Stated task: Copy out the lines from the start of the records through the line containing "will [x=430, y=317].", both ends included, exactly as they appear.
* START Stored records *
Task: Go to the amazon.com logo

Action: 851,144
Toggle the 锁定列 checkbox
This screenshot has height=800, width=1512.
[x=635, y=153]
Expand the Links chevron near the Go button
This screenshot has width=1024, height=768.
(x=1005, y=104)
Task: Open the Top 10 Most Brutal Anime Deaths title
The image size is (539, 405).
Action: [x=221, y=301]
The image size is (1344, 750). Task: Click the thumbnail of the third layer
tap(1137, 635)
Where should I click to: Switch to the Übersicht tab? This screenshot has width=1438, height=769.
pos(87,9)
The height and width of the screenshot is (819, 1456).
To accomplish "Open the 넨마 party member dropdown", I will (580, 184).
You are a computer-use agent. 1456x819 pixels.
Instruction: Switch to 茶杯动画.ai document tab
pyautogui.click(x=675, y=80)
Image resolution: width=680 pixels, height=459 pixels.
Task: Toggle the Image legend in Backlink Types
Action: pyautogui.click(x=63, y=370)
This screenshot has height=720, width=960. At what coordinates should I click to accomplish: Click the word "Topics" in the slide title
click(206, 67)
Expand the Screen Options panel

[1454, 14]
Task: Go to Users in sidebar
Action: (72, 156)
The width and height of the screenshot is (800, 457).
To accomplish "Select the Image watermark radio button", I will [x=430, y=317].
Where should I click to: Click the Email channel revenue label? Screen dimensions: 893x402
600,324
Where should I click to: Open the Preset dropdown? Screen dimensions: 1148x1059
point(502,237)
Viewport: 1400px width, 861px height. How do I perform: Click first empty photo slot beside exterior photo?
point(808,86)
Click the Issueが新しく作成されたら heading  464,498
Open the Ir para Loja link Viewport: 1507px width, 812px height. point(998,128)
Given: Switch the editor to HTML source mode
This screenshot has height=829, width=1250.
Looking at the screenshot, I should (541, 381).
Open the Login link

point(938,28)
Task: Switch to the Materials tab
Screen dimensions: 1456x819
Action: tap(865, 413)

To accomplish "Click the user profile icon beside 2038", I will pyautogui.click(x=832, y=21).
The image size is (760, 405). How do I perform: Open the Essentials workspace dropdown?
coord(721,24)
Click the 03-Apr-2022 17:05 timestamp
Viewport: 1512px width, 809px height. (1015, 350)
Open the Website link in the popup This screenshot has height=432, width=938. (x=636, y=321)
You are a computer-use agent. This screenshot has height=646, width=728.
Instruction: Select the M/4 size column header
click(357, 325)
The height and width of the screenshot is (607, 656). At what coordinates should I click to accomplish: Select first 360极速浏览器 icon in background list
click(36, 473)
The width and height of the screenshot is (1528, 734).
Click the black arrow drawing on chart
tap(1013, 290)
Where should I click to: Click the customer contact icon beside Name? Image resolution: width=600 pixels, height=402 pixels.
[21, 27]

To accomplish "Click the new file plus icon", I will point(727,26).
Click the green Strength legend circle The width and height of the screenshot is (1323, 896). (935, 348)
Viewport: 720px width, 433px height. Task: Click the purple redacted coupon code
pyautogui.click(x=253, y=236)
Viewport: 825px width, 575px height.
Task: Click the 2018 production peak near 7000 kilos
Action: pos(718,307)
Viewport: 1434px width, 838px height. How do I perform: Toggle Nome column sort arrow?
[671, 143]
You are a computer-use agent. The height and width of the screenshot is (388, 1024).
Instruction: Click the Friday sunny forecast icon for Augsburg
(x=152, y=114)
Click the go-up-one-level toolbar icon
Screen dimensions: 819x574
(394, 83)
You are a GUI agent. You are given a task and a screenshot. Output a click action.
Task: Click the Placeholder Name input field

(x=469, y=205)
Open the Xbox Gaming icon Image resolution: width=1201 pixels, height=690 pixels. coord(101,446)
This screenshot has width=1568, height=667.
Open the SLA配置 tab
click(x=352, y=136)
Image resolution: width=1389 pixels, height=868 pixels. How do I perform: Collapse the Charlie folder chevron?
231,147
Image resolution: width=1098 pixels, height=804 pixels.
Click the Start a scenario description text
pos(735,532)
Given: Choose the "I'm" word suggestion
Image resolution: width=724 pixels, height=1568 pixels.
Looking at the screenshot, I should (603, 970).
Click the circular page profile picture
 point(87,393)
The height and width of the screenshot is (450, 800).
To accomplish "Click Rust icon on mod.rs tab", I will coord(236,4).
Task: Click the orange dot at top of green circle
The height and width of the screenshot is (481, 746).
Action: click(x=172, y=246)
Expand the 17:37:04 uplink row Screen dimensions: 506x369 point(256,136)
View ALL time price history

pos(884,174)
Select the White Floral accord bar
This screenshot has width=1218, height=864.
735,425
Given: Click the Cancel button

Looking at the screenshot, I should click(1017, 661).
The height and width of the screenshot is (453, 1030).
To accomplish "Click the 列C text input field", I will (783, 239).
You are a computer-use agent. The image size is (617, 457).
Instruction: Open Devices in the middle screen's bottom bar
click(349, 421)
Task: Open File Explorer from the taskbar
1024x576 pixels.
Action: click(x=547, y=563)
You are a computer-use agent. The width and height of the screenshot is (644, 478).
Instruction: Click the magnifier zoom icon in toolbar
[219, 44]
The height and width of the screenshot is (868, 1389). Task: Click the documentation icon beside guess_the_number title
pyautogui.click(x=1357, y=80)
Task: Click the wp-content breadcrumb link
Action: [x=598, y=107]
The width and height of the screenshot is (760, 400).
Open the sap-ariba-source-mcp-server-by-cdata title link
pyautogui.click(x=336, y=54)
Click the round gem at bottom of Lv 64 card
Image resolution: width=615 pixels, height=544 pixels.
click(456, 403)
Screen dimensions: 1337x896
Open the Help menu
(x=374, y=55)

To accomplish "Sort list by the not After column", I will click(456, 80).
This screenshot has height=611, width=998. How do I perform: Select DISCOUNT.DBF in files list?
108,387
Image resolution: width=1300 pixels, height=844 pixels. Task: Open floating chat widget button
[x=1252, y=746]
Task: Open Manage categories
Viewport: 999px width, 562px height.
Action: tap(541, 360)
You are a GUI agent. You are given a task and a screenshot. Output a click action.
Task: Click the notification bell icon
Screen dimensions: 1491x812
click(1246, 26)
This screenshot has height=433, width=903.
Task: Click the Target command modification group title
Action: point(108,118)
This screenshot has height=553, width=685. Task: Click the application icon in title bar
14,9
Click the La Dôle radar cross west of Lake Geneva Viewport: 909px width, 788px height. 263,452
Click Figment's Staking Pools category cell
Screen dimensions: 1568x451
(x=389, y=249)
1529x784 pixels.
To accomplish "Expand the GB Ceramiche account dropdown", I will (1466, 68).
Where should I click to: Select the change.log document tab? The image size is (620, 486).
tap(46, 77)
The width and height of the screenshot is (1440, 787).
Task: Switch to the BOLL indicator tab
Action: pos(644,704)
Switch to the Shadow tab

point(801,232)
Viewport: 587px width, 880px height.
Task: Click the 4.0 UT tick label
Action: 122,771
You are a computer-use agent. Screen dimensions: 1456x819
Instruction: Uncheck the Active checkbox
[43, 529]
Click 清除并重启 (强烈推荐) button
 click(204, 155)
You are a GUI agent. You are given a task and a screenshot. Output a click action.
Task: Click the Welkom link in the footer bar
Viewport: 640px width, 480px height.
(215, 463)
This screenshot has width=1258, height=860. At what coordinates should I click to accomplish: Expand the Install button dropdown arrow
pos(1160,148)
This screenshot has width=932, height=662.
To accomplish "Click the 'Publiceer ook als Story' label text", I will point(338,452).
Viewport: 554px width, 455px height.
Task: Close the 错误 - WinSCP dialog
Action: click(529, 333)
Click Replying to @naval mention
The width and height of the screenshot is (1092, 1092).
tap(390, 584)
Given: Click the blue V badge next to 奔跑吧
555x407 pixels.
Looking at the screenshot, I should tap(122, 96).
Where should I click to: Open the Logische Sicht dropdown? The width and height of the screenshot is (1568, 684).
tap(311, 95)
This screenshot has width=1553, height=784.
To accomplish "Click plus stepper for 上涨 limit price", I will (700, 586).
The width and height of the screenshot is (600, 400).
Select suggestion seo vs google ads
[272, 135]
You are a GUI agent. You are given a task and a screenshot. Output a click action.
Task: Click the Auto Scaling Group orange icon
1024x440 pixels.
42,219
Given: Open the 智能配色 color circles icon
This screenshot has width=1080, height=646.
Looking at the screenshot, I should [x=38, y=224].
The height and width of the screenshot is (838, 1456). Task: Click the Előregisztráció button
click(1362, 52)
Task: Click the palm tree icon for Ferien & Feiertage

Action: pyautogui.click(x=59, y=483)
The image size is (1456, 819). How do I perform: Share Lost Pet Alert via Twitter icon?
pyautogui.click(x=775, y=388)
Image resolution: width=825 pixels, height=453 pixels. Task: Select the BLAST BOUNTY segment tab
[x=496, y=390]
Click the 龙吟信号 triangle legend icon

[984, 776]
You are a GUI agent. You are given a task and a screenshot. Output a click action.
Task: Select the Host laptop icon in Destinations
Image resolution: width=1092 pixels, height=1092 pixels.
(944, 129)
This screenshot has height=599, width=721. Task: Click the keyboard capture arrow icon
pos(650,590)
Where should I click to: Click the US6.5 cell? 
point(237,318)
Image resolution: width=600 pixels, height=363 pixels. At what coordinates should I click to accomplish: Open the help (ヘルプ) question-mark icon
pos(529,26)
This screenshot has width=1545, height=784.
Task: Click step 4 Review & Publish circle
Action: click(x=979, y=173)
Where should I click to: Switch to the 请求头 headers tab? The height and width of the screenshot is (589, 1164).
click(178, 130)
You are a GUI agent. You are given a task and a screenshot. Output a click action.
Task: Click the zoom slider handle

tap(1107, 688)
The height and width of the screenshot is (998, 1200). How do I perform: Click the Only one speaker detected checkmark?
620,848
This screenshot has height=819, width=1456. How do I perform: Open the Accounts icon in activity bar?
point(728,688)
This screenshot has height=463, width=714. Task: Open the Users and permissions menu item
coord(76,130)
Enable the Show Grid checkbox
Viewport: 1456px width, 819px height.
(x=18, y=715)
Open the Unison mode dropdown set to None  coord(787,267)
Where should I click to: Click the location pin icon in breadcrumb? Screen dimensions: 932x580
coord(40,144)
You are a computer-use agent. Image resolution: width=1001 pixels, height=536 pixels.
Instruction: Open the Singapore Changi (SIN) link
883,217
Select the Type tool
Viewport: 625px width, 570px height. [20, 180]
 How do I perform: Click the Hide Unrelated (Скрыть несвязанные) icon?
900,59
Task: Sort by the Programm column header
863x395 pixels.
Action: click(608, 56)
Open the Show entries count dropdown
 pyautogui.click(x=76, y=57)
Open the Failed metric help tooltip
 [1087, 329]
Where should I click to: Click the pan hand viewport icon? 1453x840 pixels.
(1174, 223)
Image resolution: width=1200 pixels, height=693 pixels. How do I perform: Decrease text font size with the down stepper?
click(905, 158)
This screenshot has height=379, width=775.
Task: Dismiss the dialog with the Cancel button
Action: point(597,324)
* END Stored records *
Solution for this task:
Task: Go to the amazon.com logo

Action: 851,144
Toggle the 锁定列 checkbox
This screenshot has height=800, width=1512.
[x=635, y=153]
Expand the Links chevron near the Go button
This screenshot has width=1024, height=768.
(x=1005, y=104)
Task: Open the Top 10 Most Brutal Anime Deaths title
The image size is (539, 405).
Action: [x=221, y=301]
The image size is (1344, 750). Task: Click the thumbnail of the third layer
tap(1137, 635)
Where should I click to: Switch to the Übersicht tab? This screenshot has width=1438, height=769.
pos(87,9)
The height and width of the screenshot is (819, 1456).
To accomplish "Open the 넨마 party member dropdown", I will (580, 184).
You are a computer-use agent. 1456x819 pixels.
Instruction: Switch to 茶杯动画.ai document tab
pyautogui.click(x=675, y=80)
Image resolution: width=680 pixels, height=459 pixels.
Task: Toggle the Image legend in Backlink Types
Action: pyautogui.click(x=63, y=370)
This screenshot has height=720, width=960. At what coordinates should I click to accomplish: Click the word "Topics" in the slide title
click(206, 67)
Expand the Screen Options panel

[1454, 14]
Task: Go to Users in sidebar
Action: (72, 156)
The width and height of the screenshot is (800, 457).
To accomplish "Select the Image watermark radio button", I will [x=430, y=317].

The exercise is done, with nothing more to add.